:: Short task 1 ::
Put the records from the line with "Given: Click into the Email input field" up to and including the line with "[x=959, y=27]" into a Markdown table with the columns Row and Record line, numbering each row and skipping blank lines. Leave the pictures out.

---------- Reading text ----------

McKenzie started his career as a “salaryman” in Japan, working 19-hour days before quitting to work for himself; now he advises payment processor Stripe Inc. in addition to software and writing work. His real passion, though, seems to be making sense of what happens when you tap “pay” on your phone. Our conversation with him has been edited for clarity and length.

What’s the difference between a bank and a digital wallet on my phone?
In the mists of prehistory, there was essentially one place to hold money. It was in an account at a bank, and all of your ways to access the money were mediated by that bank. Life has become much more complicated, with a plethora of apps that present different things on your phone, but that to the user feel like very similar experiences—tap, tap, tap, my money moves. But under the hood, there are complicated legal and technical substrates that are different from each other.

What’s most misunderstood about financial transactions?
People broadly assume their money is sitting in a vault somewhere, and it’s something they own, but their money is usually a debt by some other party in the economy to them. That confusion between money as an asset and money as a debt—and how money is sometimes simultaneously an asset and a debt—drives a lot of the confusion among nonspecialists about how the financial ecosystem works.

What are the consequences of people assuming their money is just sitting in a vault somewhere?
I think it informs a lot of discourse about the banking sector. People both in broader society and financial technology circles are critical of the banking sector, particularly after 2008. It’s not that banks have never done any wrong, but if you assume they’re simply supposed to be guardians that count up the money going in and out of the vault, you would, one, assume they’re getting paid exorbitantly for doing this, and, two, ask why we have to keep bailing them out. The answer is they’re not simply vault guardians. They’re doing a fairly complex form of alchemy to turn large portions of the economy into money—into this thing we can access at will, on our phones and by our cards.

Are there big differences between sports gambling sites like FanDuel and a stock trading app like Robinhood?
I think innovation in financial technology is largely pro-social. I think it was a true fact that many banks in the US, for a variety of structural and technical reasons, did not really invest in giving users beautiful, easy-to-use affordances for accessing their own money. And I think that has improved rapidly over the course of the past 10 years. However, not everything you can put a beautiful application and design on top of is actually in the customer’s interests.

---------- Extracted information ----------

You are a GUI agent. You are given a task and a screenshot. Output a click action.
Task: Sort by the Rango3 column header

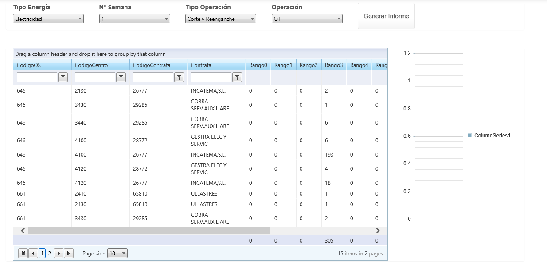tap(333, 65)
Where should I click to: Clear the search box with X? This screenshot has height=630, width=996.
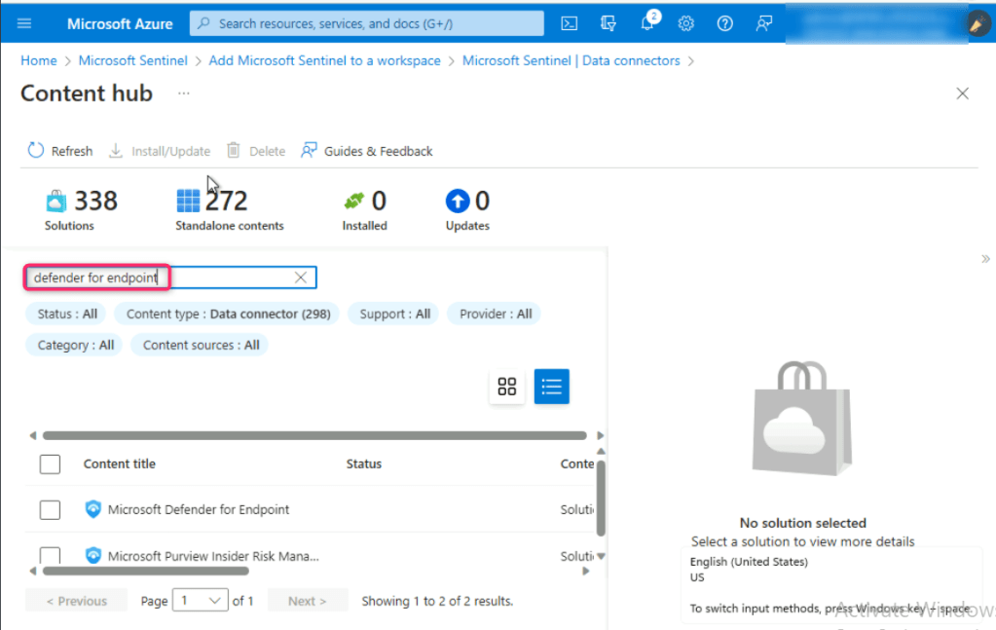point(301,278)
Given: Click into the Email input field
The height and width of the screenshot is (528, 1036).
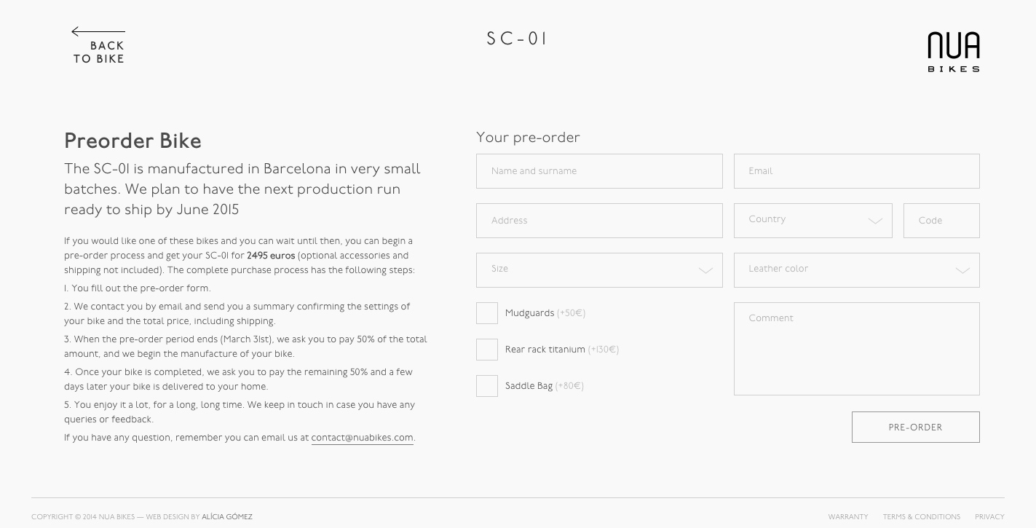Looking at the screenshot, I should [x=856, y=171].
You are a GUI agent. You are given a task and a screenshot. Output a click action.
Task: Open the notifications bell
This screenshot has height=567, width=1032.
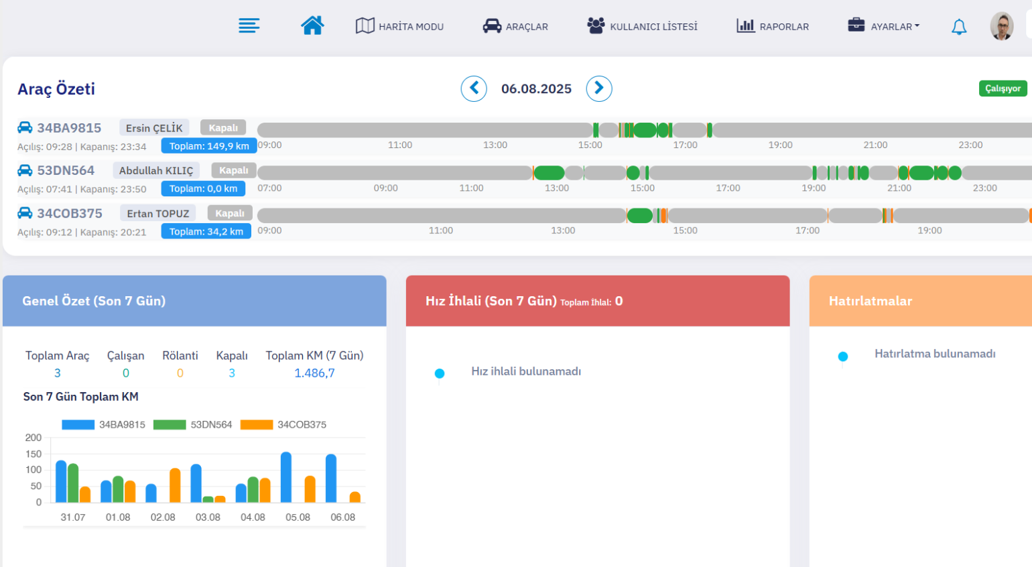[x=959, y=27]
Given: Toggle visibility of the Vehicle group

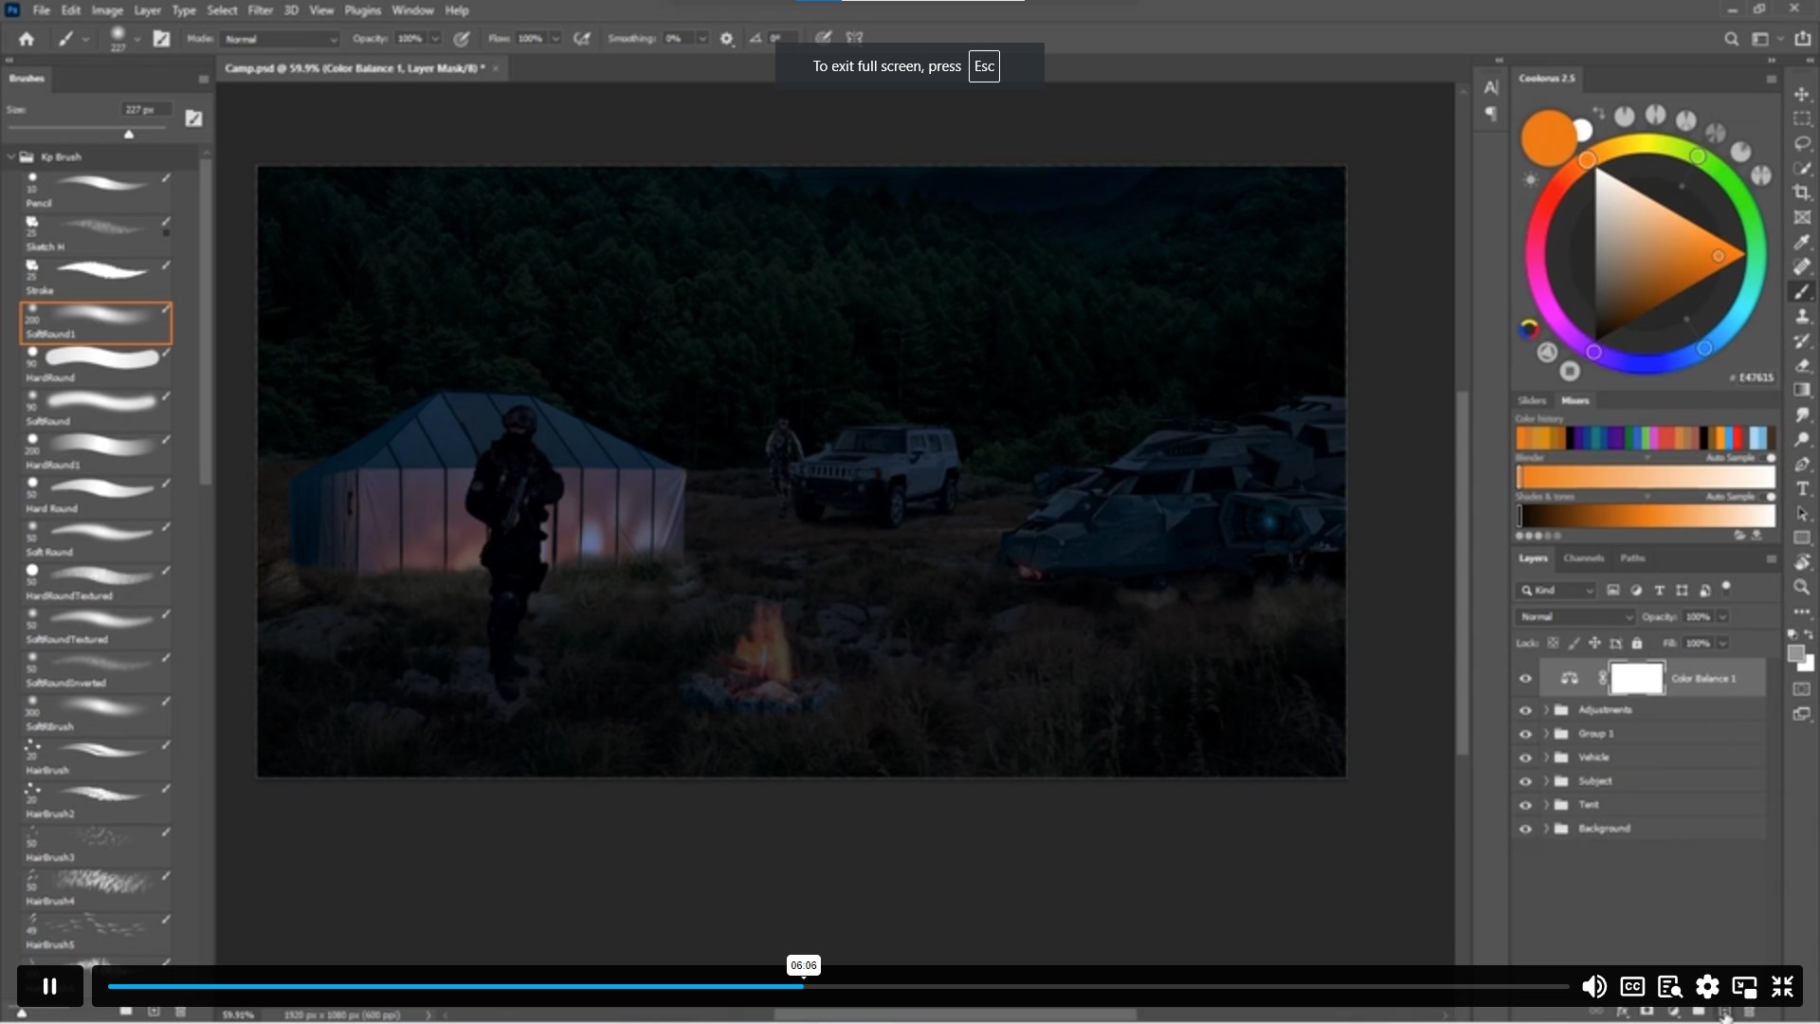Looking at the screenshot, I should tap(1526, 758).
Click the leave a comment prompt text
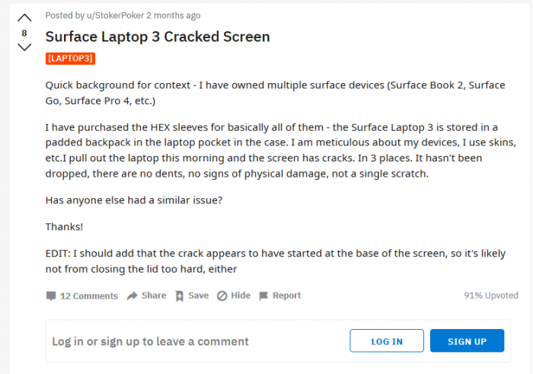 [x=150, y=341]
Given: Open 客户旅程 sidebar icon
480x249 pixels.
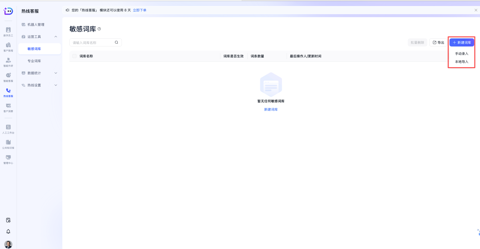Looking at the screenshot, I should (x=8, y=47).
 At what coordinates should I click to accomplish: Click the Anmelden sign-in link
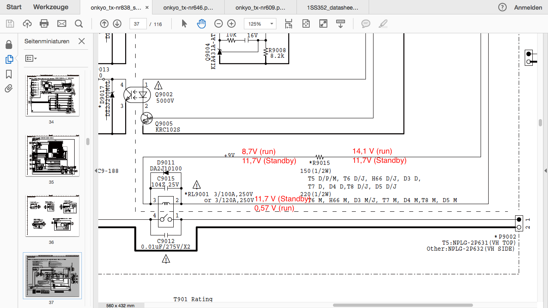[x=528, y=7]
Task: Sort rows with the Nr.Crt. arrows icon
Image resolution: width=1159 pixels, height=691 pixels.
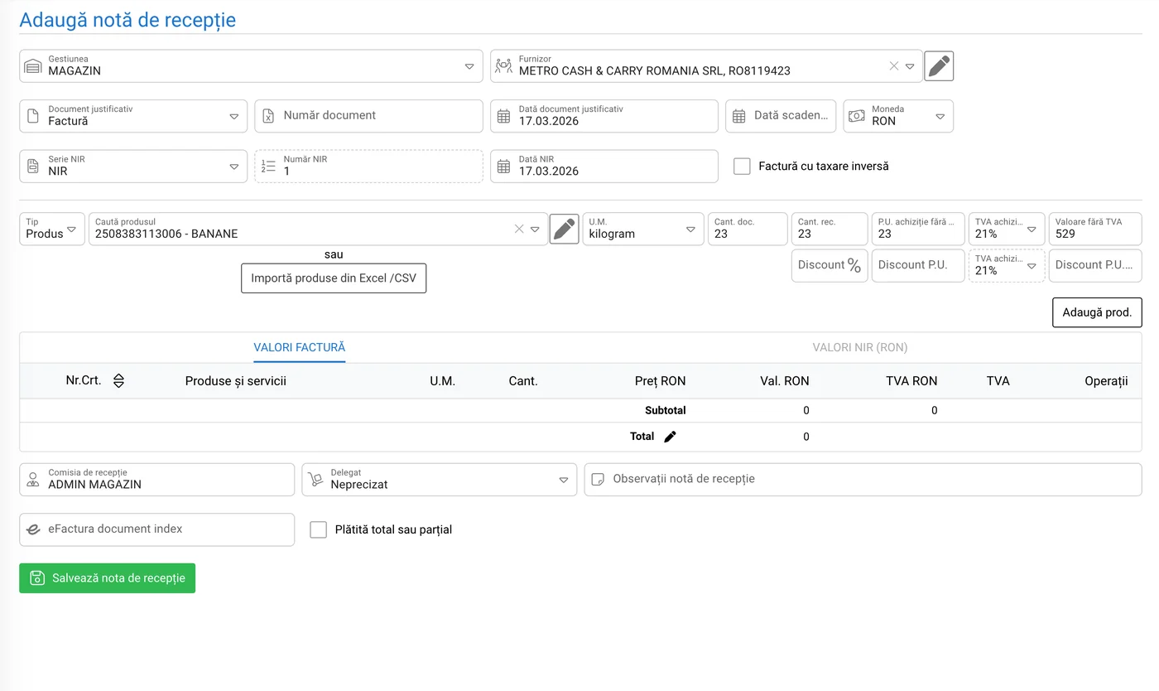Action: 118,381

----------

:: Short task 2 ::
Carry on the interview about money and banking from the point where it stops.

:: Right answer 1 ::
| Row | Record line |
|---|---|
| 1 | Given: Click into the Email input field |
| 2 | The height and width of the screenshot is (528, 1036). |
| 3 | Looking at the screenshot, I should [x=856, y=171]. |
| 4 | You are a GUI agent. You are given a task and a screenshot. Output a click action. |
| 5 | Task: Open the notifications bell |
| 6 | This screenshot has height=567, width=1032. |
| 7 | [x=959, y=27] |

:: Right answer 2 ::
Robinhood is a gambling app that wears the clothes of a responsible financial institution. It was abundantly obvious from the way they used to talk about the product. It was abundantly obvious from their advertising campaign. And it’s abundantly obvious from reading their quarterly and annual reports and seeing how their bread is actually buttered—where, for example, a large portion of revenue is due to options trades, which retail consumers, and particularly the retail consumers Robinhood attracts, should not be making. [In a statement to Bloomberg, Robinhood Chief Brokerage Officer Steve Quirk said that any comparison between Robinhood and gambling apps is a “complete mischaracterization” and that the app is designed to help users make informed investment decisions.]

When you buy something online, you have all these card and payment options in front of you when you check out. Why are there so many different ways to pay?
That number is going to increase over time. For a very long time in the US, there were 2.5 logos. It was Visa, Mastercard and then maybe Amex. We’re going to see more logos, because facilitating commerce is fundamentally a very valuable business to be in. And increasingly, over the last couple years, businesses that did not construe themselves to be truly in the financial industry have discovered that if you have a business which is well-loved by consumers, that facilitating their ability to make payments to you and others is just an excellent, excellent business to be in. Both because of the direct fee you can charge either to the consumer or someone else, and because the users who engage with you in payments are going to intensify their engagement with you.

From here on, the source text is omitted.